I joined them at Abel Point Marina on the 30th October and left in Yeppoon on the 13th November. During the time I was aboard we went to Stonehaven, Bali Hai, the public jetty at Airlie Beach, Whitsundays Beach 25 (2 nights), Brampton Island both N side and W side, Mackay Marina, Percy Islands Refuge Bay and Whites Beach, Island Head Point, Pearl Bay, Port Clinton (2 nights) and then into Rosslyn Bay Marina.
Percy Island, Refuge Bay
George and Wendy Neal
Wendy Anne is very comfortable and well set up for easy sailing. All the lines come back to the cockpit and the main winch is electric. George didn't intend to do any overnight sailing if it could be avoided and much of the time we motor sailed with just the genoa up.
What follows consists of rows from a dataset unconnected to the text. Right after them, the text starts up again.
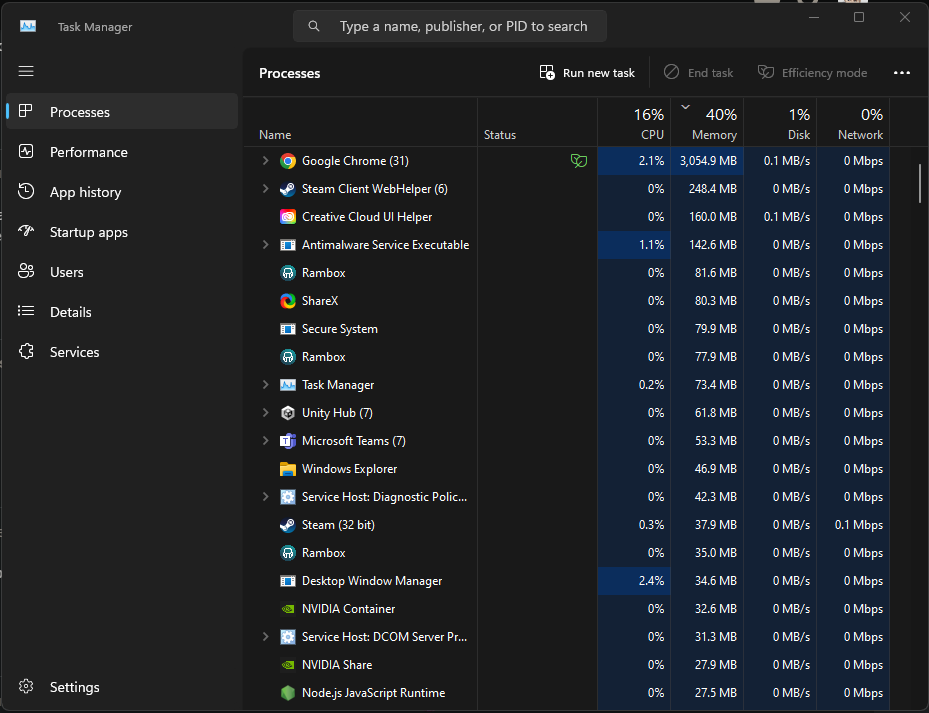Expand the Steam Client WebHelper group
This screenshot has height=713, width=929.
265,189
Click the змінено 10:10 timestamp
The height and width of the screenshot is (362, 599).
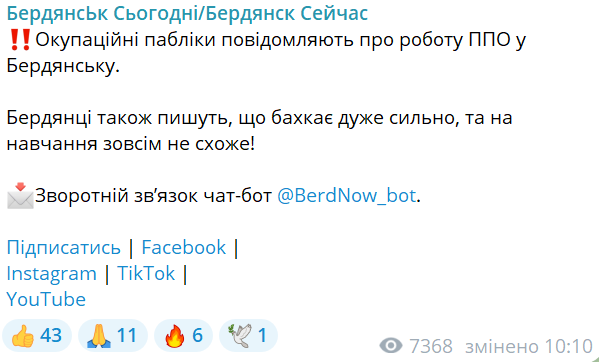[529, 346]
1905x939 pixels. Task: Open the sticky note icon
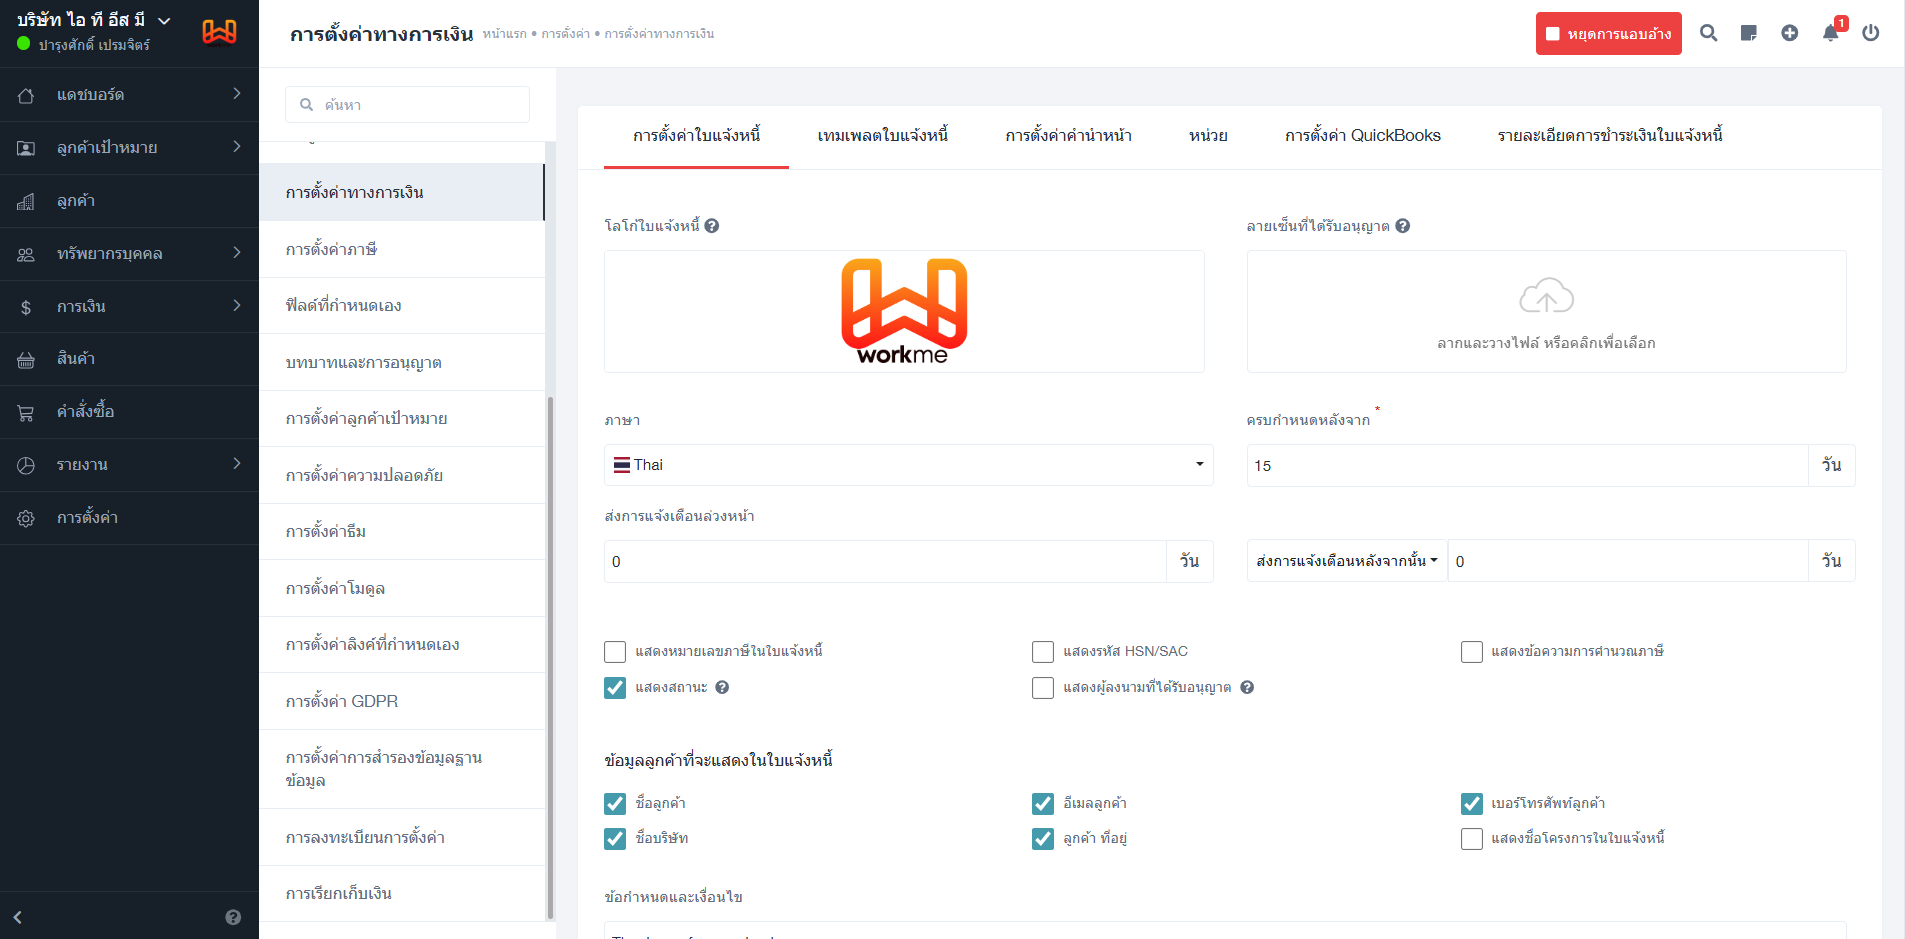click(1748, 33)
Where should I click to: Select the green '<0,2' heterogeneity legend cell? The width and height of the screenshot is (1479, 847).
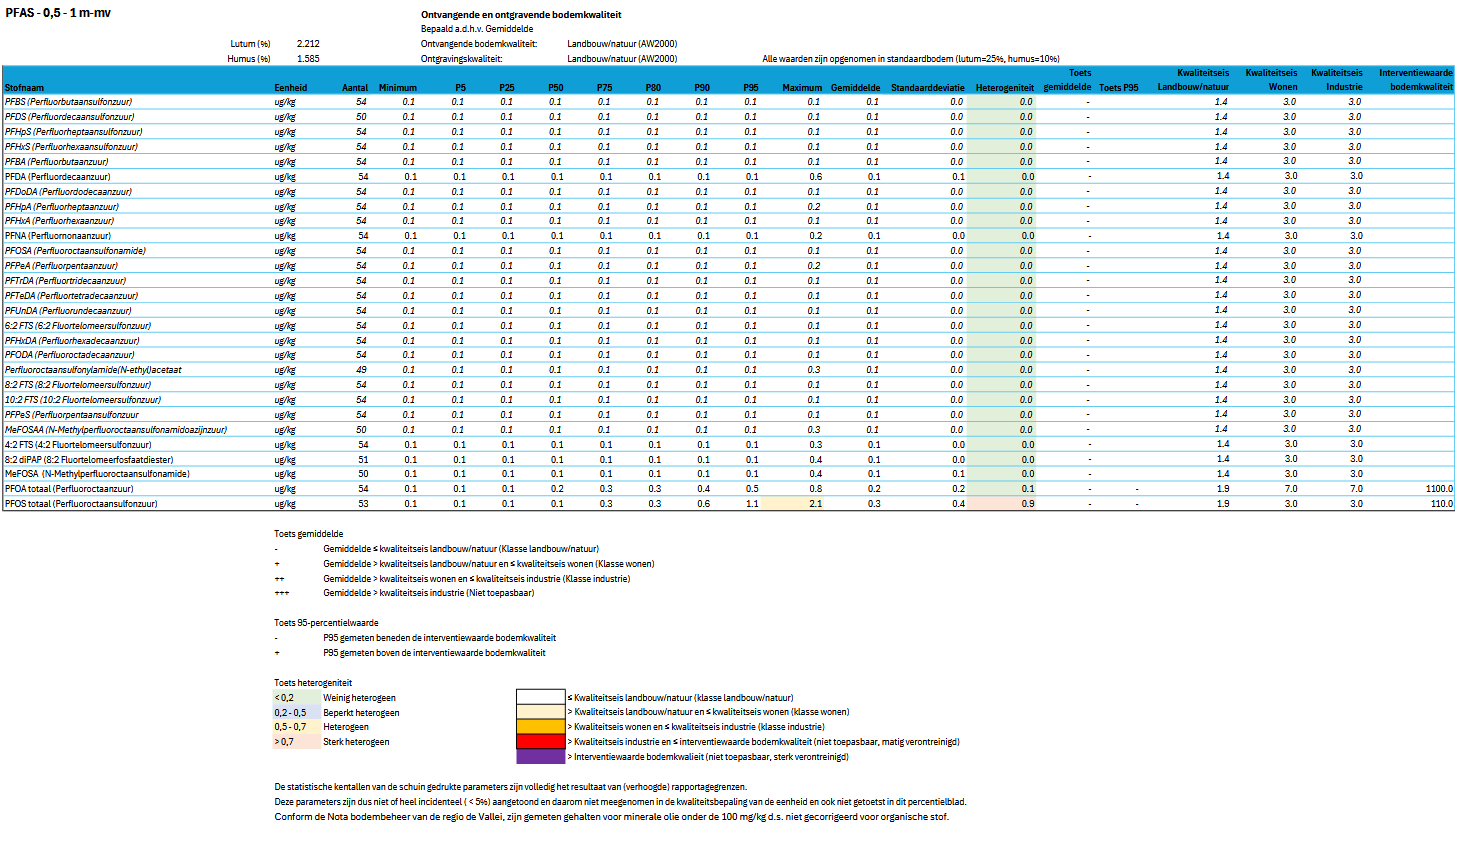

We were lucky with the weather, fine and sunny with mainly light northerly winds except for a couple of nights at Port Clinton where we sat out a 25 knot blow. On the final day there were cyclonic storms in Brisbane and Wide Bay but we were lucky, we narrowly missed them.

I had my own cabin with queen size bed and its own ensuite with shower (no mention of bunks and heads) - such luxury. Wendy Anne even had air conditioning and a TV, neither of which I have ever had before nor particularly want again. I did not enjoy having commercial TV on most of the time. Neither George or Wendy were comfortable with me swimming off the boat when at anchor but we did enjoy several glorious swims on sandy beaches such as those pictured.

When we got to the Percy Islands we lost internet and radio coverage - quite normal. However it was the day of the election in the USA. We got the result "Trump won" via Volunteer Marine Rescue - but it was almost a week before we could get any more news. I admit that as a political news junkie I found that hard.